The best seats for watching low-float running in action are in Yahoo's stock-trading chat rooms, where Monarch generates a lot of action, Raging Bull and other Internet investment sites. There you can see lies so blatant as to be laughable.

For example, one person hiding behind an online alias proclaimed that Monarch is about to start a pornography magazine. "A virtual reality porn mag. . . . Will be featured on all the major news channels tonight," that person wrote.

If you missed that on the nightly news, you're not alone. In reality, there is not going to be a pornographic sister publication to Girl's Life, which is aimed at "tweens" in the 8-to-12 age group. As close to sex as Girl's Life comes is answering reader questions like, "I'm going on my first date and I'm worried about bad breath. What do I do?" (Brush your teeth and chew gum.) Nor is there any evidence to back some of the other claims made by people touting the stock on Yahoo. "Monarch Services is at a critical turning point in its history. It is on the verge of a great creation of wealth from the core magazine and restaurant holdings. Forget the past. . . . Look into the land of opportunity. It is here," another person said.

Monarch shareholders will tell you that the company's past is pretty forgettable. It used to own a board-game business, but sold it to toymaker Hasbro in 1998 for $6 million.

As for the future: Well, there is some excess acreage around Peerce's Plantation that might be sold some day for development. But Monarch's new ventures have mostly been flops. Before buying Peerce's Plantation at a bankruptcy auction, the company started a Girl's Life theme restaurant, since closed; a tobacco shop, also closed; and a men's magazine called Adam that lasted three issues.

Hardly a record that would justify this comment on Yahoo: "They told me MAHI will see $100 per share. . . . They are never wrong. So you better buy all you can now. Get a second mortgage and BUY BUY BUY BUY BUY."

Can you believe anybody would fall for that?

And there was more.

"Who cares what this company does?" said one. "They could be makers of manure, but if there is more demand than there is supply for the stock, this stock will skyrocket."

That much is true. The demand may be totally artificial, but when it exceeds the supply, the price goes up. The problem is, of course, that when a stock is manipulated upward it rarely stays up.

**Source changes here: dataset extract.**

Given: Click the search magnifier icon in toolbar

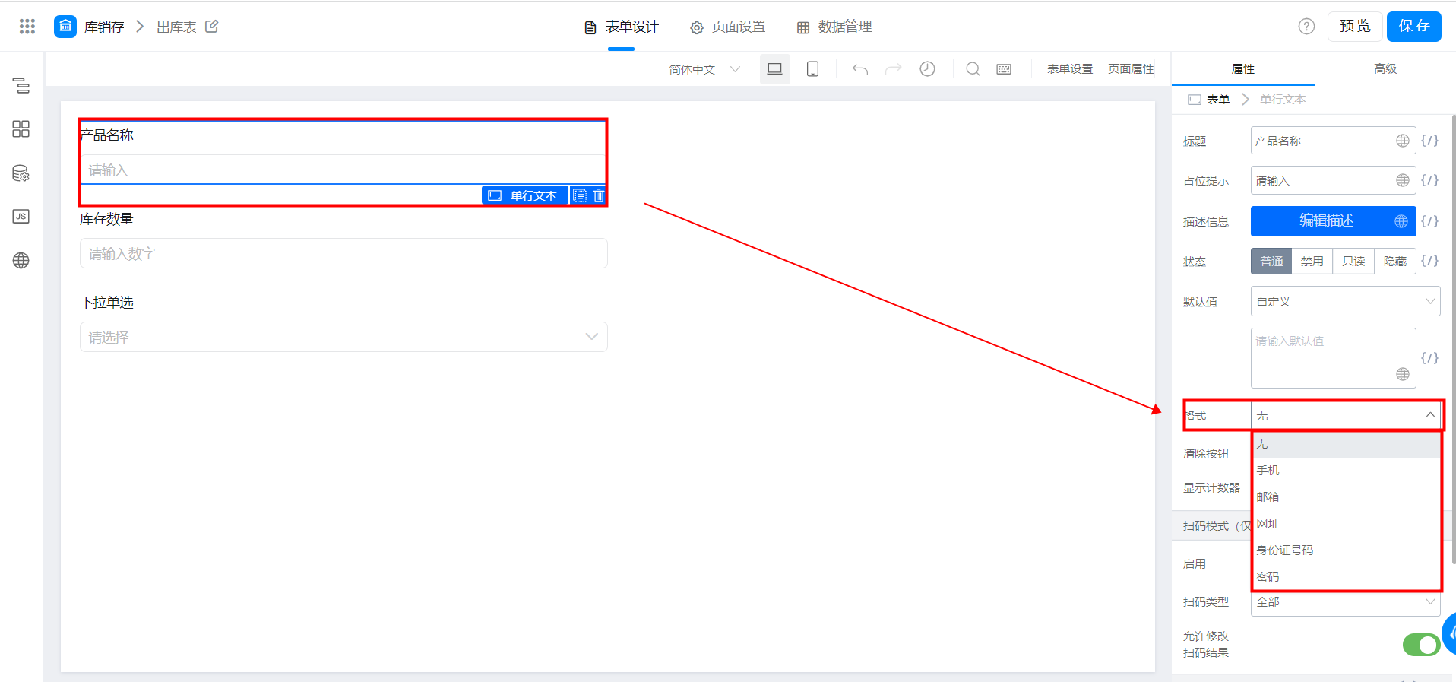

"They are very brazen on the chat sites," Jackson Dott said. "I don't think it's funny, but it is silly."

It's also illegal, say officials of the SEC, which has a team of lawyers who monitor Internet chat rooms, electronic newsletters and other sources of stock information, looking for scams.

Some of the people chatting about Monarch stock on Yahoo admit that their strategy is to pump up low-price, thinly-traded stocks, make a quick buck and bail out before the end of the day. They even recommend other stocks that could be run up the same way. Both are fraud as far as the SEC is concerned. Regulators also have found that traders who claim they are just riding the momentum of a rising stock often have connections to the people who started the stampede.

The SEC has brought dozens of Internet stock manipulation cases in recent years. Stopping a scam in progress is problematic, however. If trading is halted when a stock like Monarch shows unusual trading, the stock usually crashes, wounding innocent investors along with the scam artists and the traders riding their coattails.

The best way to avoid getting caught in one of these scams, of course, is not to start day-trading stocks in the first place.

But penny stocks -- which these days means anything under $5 a share -- include little companies that have the potential to be big winners. Low-price stocks have outperformed the blue chips this year. That makes the market even more vulnerable to scam artists.